- **Source document**
A plan for collecting an emission-related fee in Vietnam will require the relevant ministries to speed up work.
Large manufacturers that emit large amounts of emissions such as cement, coal, thermoelectricity, steel, chemicals may eventually be affected by a new emissions-related fee in the short-term, depending on the final plan released by the Ministry of Finance (MoF).
The MoF has been urging the Ministry of Natural Resources and Environment (MoNRE), the Ministry of Construction (MoC), and the Ministry of Transport to formulate a plan in June to collect the emission-related fee, which has been stipulated in the existing Law on Environmental Protection 2014.
At last week’s meeting in Hanoi on discussing measures to control air pollution and improving air quality in areas such as the capital and also in Ho Chi Minh City, a proposal was made to collect this type of fee.
However, the MoC argued in a document that the plan to collect such charges “should be carefully studied with the current practical situation, in order to ensure the science and feasibility in the collection process.” The document stated, “The collection of the fee should be clearly identified in order to avoid overlapping of liable subjects.”

- **Written tasks**
• a. Answer these from the article on Vietnam's emission-related fee, one line each:
(i) Which law stipulates the fee?
(ii) Which ministry will release the final plan?
(iii) In which city was last week's meeting held?
• b. List every industry that the article on Vietnam's emission-related fee names as an example of a large emitter.
• c. Pick up the article on Vietnam's emission-related fee after its last sentence and write what comes next.

- **Data provided**
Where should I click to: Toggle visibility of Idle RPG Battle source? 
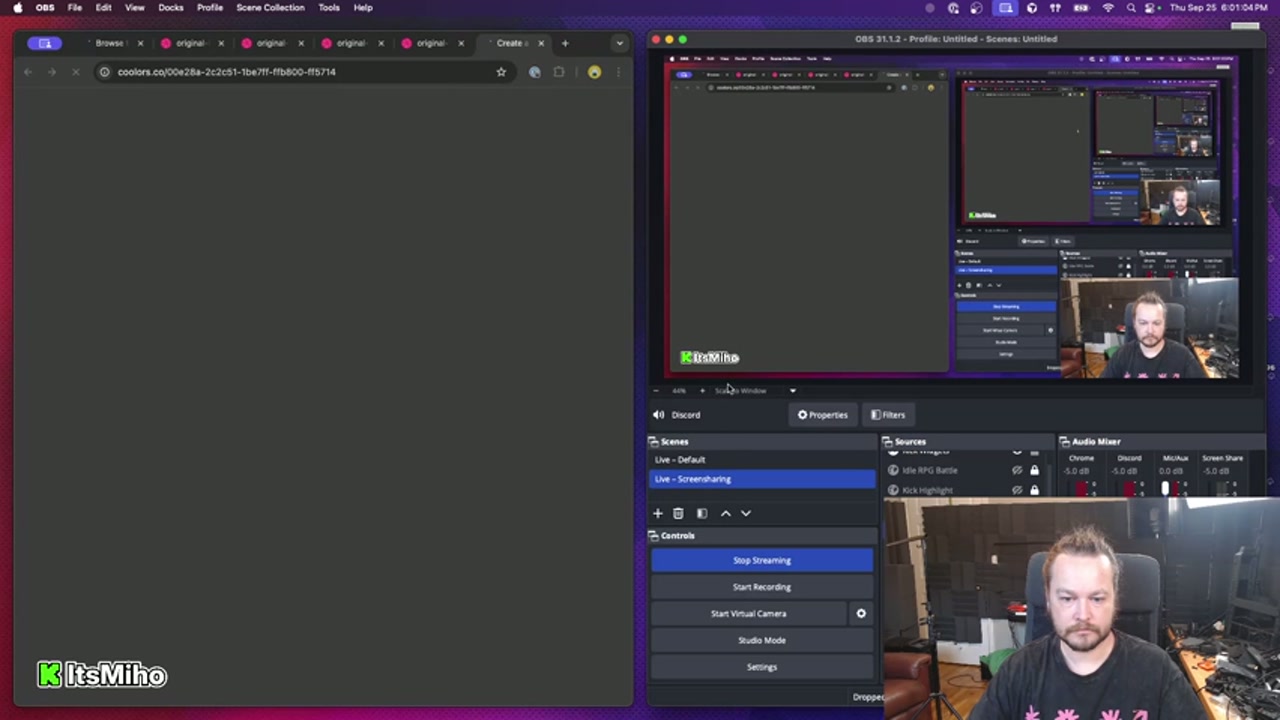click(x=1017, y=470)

--

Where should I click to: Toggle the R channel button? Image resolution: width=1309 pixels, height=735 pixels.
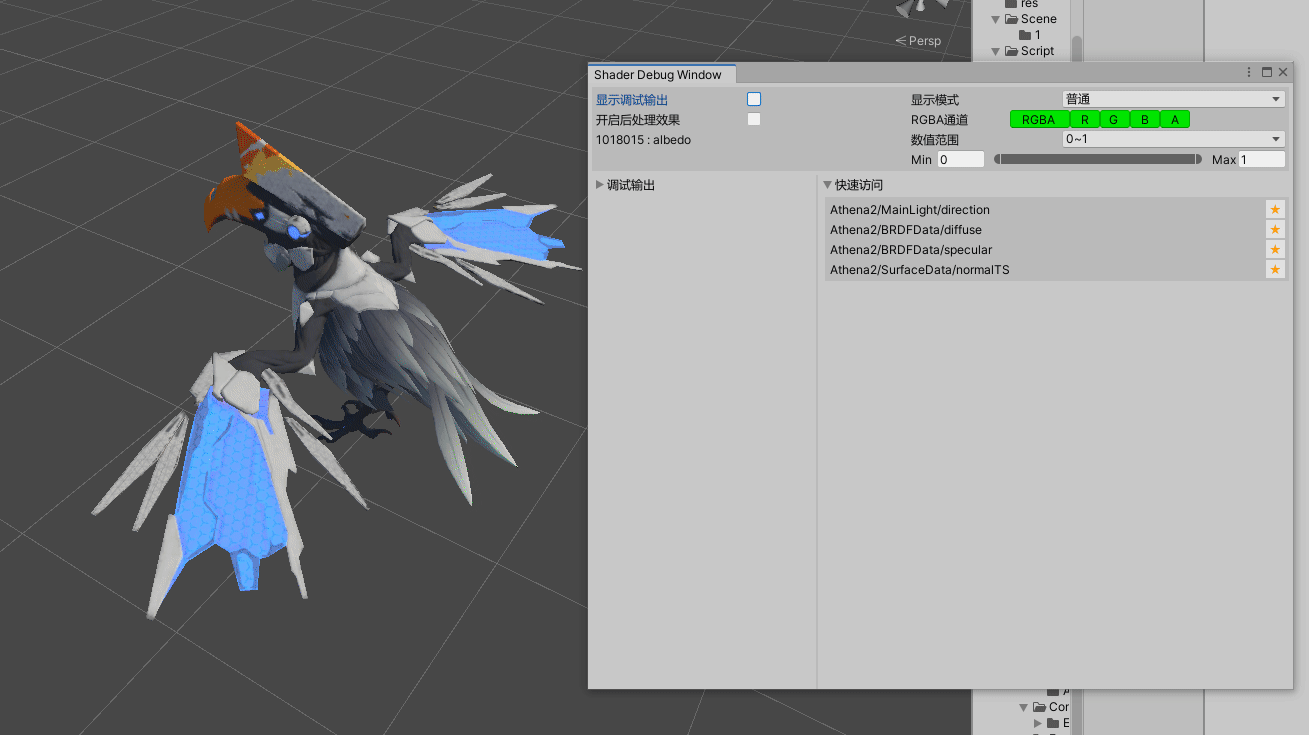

...

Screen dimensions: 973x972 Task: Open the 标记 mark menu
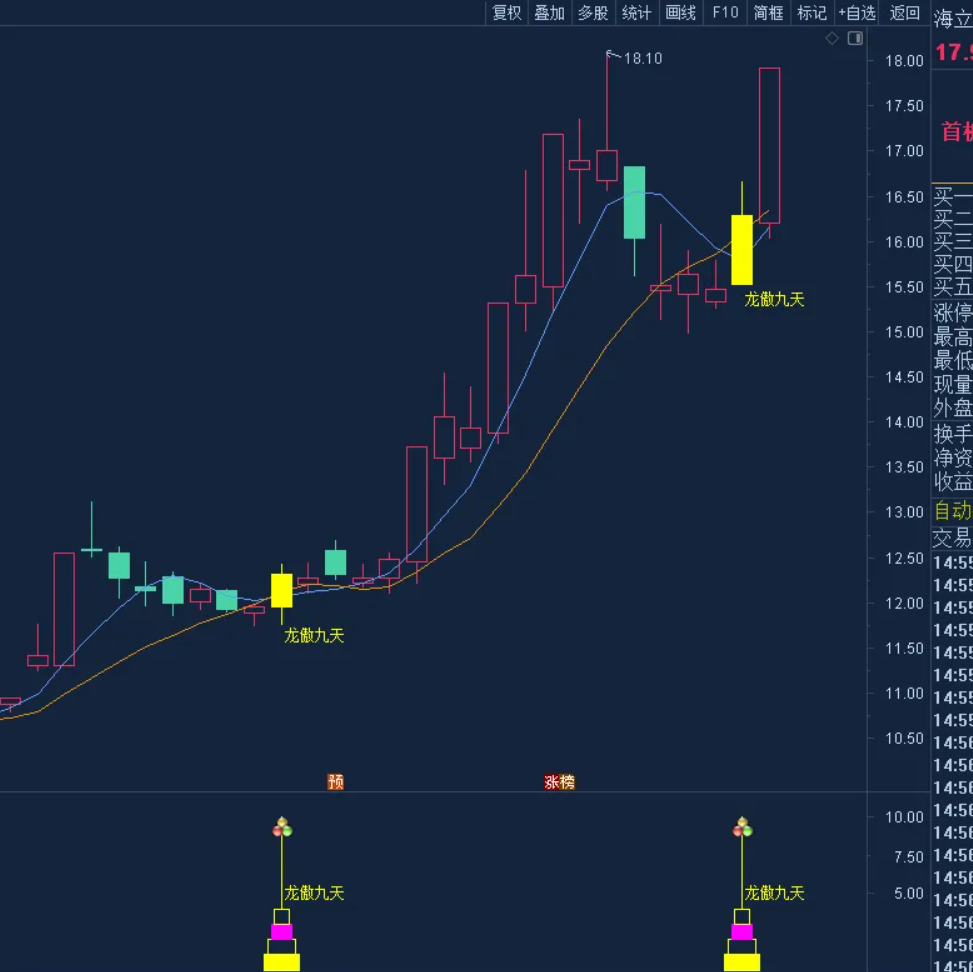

- **Final answers**
• a.
(i) The Law on Environmental Protection 2014
(ii) The Ministry of Finance (MoF)
(iii) Hanoi

• b. cement, coal, thermoelectricity, steel, chemicals

• c.
The MoNRE is responsible for completing legal frameworks and policies on environmental protection, building and promulgating technical standards on emissions and air quality, which must be close to standards of other countries worldwide.
A draft law revising the Law on Environment Protection 2014 has been advanced to the National Assembly and will be discussed from next week. It is expected to reduce administrative procedures without affecting environmental protection management, and add provisions on environmental protection associated with sustainable development.
According to the Vietnam Law and Legal Forum, regarding management of air environment quality, the MoNRE would issue a technical guideline to produce an air quality index and guide local air quality management planning. Provincial-level people’s committees would be responsible for approving and implementing air quality management plans in their localities; regularly assess, monitor, and publicise information on air quality; and provide warnings and prompt solutions in case of air environment pollution, the forum added.
Organisations and individuals causing air pollution or degradation would have to take remedies for pollution and carry out environmental rehabilitation.
The MoC admitted that under Decree No.40/2019/ND-CP on amendments to decrees guiding the implementation of the Law on Environmental Protection, it provides for a license to release emissions into the environment. But due to a lack of information and a database on emissions, the MoNRE does not have specific instructions on this licence.
Tran Quang Cung, chairman of the Vietnam Cement Association, said that cement enterprises are currently paying environmental taxes, so the collection of additional emissions fees should be considered in harmony.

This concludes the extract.